I’ve been on the outskirts of the CloudFoundry (CF) universe from the dawn of the project (it’s a little remembered fact that there was a 2011 Crowbar install of CloudFoundry.
Progress and investment have been substantial and, happily, organic. Like many platforms, it’s success relies on a reasonable balance between strong opinions about “right” patterns and enough flexibility to accommodate exceptions.
From a well patterned foundation, development teams find acceleration. This seems to be helping CloudFoundry win some high-profile enterprise adopters.

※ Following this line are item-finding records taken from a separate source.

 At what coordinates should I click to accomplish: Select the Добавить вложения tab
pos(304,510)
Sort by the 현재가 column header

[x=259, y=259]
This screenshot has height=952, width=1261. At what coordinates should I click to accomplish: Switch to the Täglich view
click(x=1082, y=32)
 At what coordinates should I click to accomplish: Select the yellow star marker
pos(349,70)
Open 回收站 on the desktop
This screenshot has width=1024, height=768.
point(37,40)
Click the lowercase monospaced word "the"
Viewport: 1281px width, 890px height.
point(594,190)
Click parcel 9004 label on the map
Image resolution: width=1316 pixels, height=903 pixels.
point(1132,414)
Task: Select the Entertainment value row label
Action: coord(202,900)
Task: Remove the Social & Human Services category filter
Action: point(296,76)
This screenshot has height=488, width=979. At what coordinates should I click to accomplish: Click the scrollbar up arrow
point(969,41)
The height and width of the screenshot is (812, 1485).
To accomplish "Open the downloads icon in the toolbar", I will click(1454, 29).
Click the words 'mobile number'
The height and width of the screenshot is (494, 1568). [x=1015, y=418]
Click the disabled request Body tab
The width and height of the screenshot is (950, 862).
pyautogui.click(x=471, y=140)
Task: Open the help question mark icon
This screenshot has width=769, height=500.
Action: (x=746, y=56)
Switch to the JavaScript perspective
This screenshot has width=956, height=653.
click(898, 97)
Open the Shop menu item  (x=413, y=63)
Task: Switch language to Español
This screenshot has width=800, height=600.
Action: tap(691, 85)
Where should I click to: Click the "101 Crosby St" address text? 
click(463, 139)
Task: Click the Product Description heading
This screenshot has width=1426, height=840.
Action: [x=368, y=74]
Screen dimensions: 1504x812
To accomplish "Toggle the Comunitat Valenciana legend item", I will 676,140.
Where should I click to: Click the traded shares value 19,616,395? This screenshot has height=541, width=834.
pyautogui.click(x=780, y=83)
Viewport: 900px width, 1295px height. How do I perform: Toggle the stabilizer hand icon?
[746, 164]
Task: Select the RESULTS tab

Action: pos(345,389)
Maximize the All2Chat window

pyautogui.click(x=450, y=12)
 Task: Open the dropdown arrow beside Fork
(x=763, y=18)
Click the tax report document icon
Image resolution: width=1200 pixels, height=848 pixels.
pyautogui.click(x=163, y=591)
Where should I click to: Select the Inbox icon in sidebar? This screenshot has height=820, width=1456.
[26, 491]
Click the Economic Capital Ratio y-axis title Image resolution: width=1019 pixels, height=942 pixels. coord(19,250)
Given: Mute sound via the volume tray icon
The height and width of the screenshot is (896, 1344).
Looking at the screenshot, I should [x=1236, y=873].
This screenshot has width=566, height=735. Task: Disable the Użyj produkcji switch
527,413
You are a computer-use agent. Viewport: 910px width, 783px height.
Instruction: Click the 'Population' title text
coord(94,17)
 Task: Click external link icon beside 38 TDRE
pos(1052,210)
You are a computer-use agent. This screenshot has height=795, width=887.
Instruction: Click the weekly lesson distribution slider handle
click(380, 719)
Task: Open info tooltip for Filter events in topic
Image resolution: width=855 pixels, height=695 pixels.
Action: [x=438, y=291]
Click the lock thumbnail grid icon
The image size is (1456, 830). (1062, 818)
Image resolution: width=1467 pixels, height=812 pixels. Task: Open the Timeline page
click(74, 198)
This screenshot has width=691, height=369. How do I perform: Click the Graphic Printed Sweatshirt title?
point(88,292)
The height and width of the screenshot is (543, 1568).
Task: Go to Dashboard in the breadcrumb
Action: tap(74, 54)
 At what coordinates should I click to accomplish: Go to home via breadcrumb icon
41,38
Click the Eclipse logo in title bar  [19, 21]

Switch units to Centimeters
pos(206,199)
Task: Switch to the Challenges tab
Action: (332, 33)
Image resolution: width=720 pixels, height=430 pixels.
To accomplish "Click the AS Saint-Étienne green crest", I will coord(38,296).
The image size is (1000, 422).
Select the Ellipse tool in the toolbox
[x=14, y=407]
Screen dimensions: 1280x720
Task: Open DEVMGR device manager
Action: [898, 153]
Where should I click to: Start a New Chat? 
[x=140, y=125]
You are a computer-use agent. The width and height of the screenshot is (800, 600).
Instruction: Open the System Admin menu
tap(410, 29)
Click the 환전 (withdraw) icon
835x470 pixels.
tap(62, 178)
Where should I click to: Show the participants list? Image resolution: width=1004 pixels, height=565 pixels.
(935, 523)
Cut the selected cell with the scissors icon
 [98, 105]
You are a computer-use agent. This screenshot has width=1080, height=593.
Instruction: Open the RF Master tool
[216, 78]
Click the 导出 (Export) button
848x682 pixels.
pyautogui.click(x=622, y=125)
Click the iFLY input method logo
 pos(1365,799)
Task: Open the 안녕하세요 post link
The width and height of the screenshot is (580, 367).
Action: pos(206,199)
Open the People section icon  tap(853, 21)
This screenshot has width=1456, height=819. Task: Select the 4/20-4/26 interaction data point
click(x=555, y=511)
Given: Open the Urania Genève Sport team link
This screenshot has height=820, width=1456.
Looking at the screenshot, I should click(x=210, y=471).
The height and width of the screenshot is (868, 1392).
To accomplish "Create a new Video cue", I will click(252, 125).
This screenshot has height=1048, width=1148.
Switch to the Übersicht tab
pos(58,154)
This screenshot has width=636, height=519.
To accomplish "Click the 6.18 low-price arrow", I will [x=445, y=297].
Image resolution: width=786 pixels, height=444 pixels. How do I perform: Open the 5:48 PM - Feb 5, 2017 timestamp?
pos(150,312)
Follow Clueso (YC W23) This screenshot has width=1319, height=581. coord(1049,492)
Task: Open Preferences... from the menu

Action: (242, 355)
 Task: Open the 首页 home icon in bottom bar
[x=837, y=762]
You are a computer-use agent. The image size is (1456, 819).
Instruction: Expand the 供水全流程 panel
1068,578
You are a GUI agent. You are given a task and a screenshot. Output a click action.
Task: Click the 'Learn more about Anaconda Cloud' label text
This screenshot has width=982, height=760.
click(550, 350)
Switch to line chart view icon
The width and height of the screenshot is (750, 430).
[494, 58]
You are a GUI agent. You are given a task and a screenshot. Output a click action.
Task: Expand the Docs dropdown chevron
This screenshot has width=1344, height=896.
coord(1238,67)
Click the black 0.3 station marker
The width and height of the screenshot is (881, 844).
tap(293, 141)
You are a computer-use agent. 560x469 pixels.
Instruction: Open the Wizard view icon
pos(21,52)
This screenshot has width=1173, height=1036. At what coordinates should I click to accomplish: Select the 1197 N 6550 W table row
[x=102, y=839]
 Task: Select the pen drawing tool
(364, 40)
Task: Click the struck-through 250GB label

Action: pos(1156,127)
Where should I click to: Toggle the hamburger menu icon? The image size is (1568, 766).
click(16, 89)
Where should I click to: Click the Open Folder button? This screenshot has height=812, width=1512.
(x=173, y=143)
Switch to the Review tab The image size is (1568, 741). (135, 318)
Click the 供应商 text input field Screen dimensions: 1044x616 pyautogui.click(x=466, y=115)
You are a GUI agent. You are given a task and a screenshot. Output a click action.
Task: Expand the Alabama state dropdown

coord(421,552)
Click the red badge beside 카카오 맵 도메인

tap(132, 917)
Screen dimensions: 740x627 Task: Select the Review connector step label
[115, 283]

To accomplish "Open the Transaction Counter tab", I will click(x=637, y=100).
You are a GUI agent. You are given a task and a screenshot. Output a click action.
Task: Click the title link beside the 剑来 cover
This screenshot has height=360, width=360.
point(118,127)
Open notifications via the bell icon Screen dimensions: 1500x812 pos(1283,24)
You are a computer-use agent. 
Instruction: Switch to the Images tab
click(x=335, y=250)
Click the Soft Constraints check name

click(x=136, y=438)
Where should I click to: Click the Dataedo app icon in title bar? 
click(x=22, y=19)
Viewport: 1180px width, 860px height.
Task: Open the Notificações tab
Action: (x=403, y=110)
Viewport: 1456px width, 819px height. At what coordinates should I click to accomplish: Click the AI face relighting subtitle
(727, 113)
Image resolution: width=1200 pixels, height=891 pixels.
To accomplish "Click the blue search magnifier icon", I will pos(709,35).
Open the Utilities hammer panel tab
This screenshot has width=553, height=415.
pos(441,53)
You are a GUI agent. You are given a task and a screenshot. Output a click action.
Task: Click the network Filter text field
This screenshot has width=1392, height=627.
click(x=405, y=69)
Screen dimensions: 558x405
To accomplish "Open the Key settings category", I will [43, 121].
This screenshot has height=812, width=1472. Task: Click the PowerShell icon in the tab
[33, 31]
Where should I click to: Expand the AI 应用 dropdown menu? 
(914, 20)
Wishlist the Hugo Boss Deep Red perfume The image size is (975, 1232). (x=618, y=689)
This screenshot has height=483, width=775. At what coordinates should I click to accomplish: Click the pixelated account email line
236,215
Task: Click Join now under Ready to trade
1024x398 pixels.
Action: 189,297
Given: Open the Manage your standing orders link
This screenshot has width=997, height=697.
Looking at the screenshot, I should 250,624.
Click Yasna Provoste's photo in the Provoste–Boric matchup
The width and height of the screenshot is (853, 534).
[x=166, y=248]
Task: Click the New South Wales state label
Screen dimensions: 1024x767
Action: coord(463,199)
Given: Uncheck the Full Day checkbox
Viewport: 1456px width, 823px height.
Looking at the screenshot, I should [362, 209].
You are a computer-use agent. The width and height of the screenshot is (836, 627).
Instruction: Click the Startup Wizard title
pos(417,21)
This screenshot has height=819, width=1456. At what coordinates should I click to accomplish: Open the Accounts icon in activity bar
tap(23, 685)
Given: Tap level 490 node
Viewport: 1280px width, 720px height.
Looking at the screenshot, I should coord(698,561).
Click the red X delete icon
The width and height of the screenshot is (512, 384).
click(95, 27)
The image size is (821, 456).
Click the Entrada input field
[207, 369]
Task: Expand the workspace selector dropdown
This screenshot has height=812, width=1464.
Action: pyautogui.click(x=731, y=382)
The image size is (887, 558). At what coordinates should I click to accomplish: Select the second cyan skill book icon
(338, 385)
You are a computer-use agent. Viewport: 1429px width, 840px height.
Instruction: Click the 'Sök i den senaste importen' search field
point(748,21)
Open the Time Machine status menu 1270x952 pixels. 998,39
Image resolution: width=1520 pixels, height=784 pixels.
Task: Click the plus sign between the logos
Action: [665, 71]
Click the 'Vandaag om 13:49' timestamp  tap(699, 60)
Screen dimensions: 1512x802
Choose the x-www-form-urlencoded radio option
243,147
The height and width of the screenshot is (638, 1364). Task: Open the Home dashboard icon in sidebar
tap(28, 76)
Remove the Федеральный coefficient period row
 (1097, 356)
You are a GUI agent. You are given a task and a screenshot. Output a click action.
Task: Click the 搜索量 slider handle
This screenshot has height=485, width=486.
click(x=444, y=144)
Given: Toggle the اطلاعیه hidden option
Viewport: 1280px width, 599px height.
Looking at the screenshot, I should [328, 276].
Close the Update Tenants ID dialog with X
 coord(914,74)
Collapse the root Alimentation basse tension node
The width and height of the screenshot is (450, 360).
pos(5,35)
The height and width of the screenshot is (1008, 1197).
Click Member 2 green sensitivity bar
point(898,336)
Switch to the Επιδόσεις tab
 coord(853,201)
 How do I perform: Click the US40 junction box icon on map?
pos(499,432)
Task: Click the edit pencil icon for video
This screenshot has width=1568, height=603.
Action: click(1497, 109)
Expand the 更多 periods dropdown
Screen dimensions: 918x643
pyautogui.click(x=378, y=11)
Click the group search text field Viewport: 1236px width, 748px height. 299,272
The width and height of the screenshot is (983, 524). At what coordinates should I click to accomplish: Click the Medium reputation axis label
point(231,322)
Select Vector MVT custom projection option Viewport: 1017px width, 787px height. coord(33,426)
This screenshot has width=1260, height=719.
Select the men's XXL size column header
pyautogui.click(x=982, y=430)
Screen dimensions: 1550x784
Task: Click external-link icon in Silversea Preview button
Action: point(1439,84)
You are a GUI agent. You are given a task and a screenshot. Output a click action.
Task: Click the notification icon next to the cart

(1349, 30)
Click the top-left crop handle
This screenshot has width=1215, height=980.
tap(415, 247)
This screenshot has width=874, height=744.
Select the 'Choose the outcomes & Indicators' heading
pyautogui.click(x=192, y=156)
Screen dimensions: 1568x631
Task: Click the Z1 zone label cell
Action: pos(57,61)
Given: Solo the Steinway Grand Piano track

The interesting challenge ahead of the project comes from building more complex autonomous deployments. With the challenge of horizontal scale of arguably behind them, CF users are starting to build more complex architectures. This includes dynamic provisioning of the providers (like data bases, object stores and other persistent adjacent services) and connecting to containerized “micro-services.” (see Matt Stine’s preso)
While this is a natural evolution, it adds an order of magnitude more complexity because the contracts between previously isolated layers are suddenly not reliable.
For example, what happens to a CF deployment when the database provider is field upgraded to a new version. That could introduce breaking changes in dependent applications that are completely opaque to the data provider. These are hard problems to solve.
Happily, that’s exactly the discussions that we’re starting to have with container orchestration systems. It’s also part of the dialog that I’ve been trying to drive with Functional Operations (FuncOps Preso) on the physical automation side. I’m optimistic that CloudFoundry patterns will help make this problem more tractable.